Novo Papa vem para disputar consenso social: com a morte de Chávez e milhões mobilizados para constituir-se em sujeitos pelo cumprimento do legado revolucionário e socialista de Hugo Chávez, a Igreja lança em cena o símbolo de um chefe nascido no Sul, mas comprometido com o projeto do Norte.
Sugerido pelo Wagner Iglecias, no blog do Julio Gambina*
Reproduzido do blog Vi o Mundo, de 14/03/2013
A Igreja é parte do poder mundial e não só do poder econômico. A Igreja disputa historicamente o consenso da sociedade. É uma realidade a considerar em tempos de crise capitalista, considerada também uma crise de civilização, já que esta civilização contemporânea está organizada pelo regime do capital, ou seja, pela exploração do homem pelo homem, pela depredação da Natureza.
Quando o sistema mundial estava desafiado pelo avanço dos povos e pelo socialismo (como forma que tentava ser alternativa da ordem mundial), se abriu caminho à Teologia da Libertação, em aberta confrontação com o poder institucional de uma Igreja retrógrada.
Assim, a Igreja dos pobres se mostrava desde o Sul do mundo, mais precisamente de Nossa América. A Igreja oficial não podia negar esse rumo que se sustentava entre os padres de base e que causou um grande debate mundial no seio da Igreja.
Os rumos da ofensiva popular tocavam à porta da Instituição. A resposta contemporânea da Instituição Igreja foi acompanhada pela ofensiva capitalista para recuperar o poder do regime do capital. Esta ofensiva se materializou nos anos 80, contra o socialismo e os povos, abrindo o caminho ao poder reacionário dos Ratzinger e Bergoglio.
Faz 40 anos que o neoliberalismo foi ensaiado em nossos territórios, com as ditaduras e o terrorismo de Estado, para em seguida se estender para todo o mundo. A Igreja na Argentina, salvo honrosas e escassas exceções, acompanhou a ditadura genocida desde o parto neoliberal, ainda que agora fale contra a pobreza e pela ética.
Um papa polonês chegou à Igreja para acompanhar o começo do fim da experiência socialista, ainda que se discuta o caráter em si daquela experiência. O capitalismo mundial necessitava do Leste europeu. Assim entendeu a Alemanha. Os Estados Unidos também. Sem o leste europeu, já abandonado o projeto socialista original, o mundo deixou de ser bipolar e se constituiu o rumo unipolar do capitalismo transnacional e neoliberal.

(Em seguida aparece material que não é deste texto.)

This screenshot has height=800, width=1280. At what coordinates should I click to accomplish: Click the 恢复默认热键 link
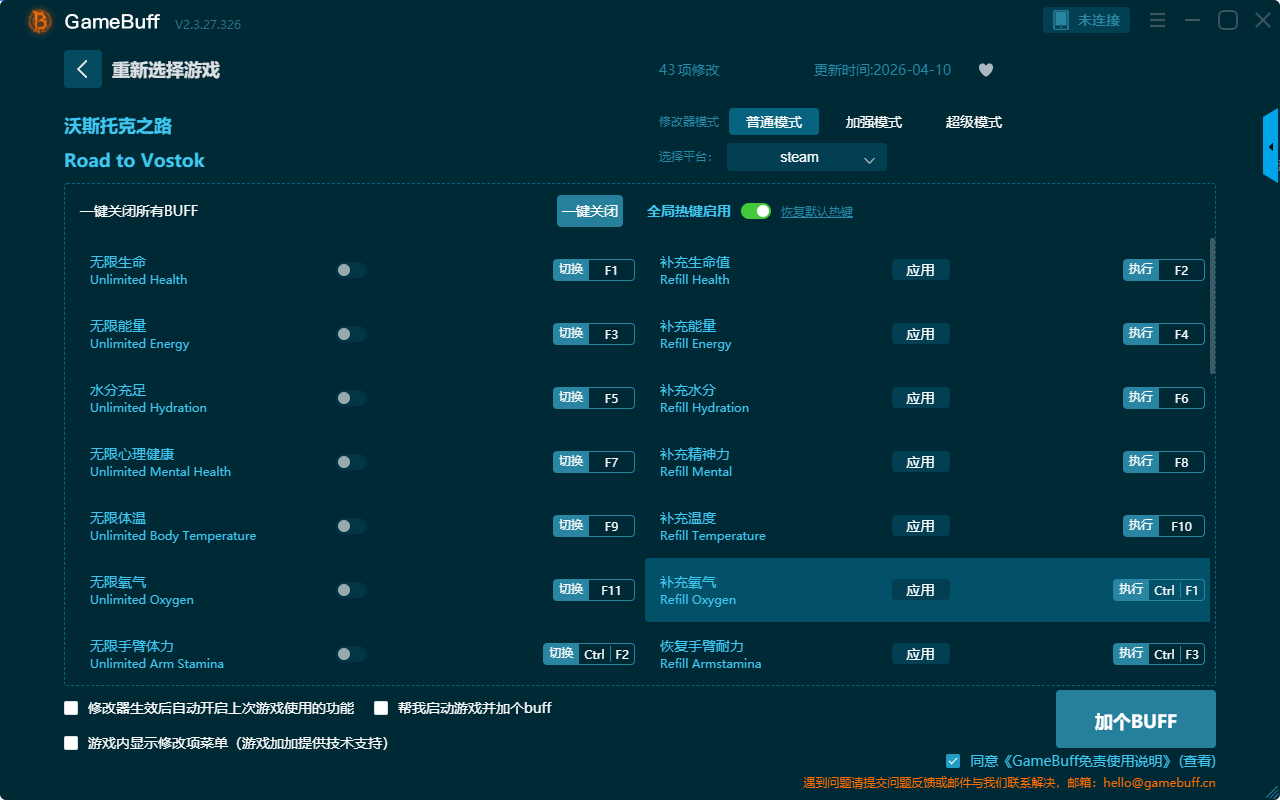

O rumo unipolar está sendo desafiado pelas mudanças políticas em Nossa América e o ressurgir do socialismo, seja pelas mãos da revolução cubana ou por processos específicos que emergem em alguns países (Venezuela ou Bolívia), inclusive em variados movimentos políticos, sociais, intelectuais e culturais em nossa região.
Com a morte de Chávez e milhões mobilizados para constituir-se em sujeitos pelo cumprimento do legado revolucionário e socialista de Hugo Chávez, a Igreja lança em cena o símbolo de um chefe nascido no Sul, mas comprometido com o projeto do Norte.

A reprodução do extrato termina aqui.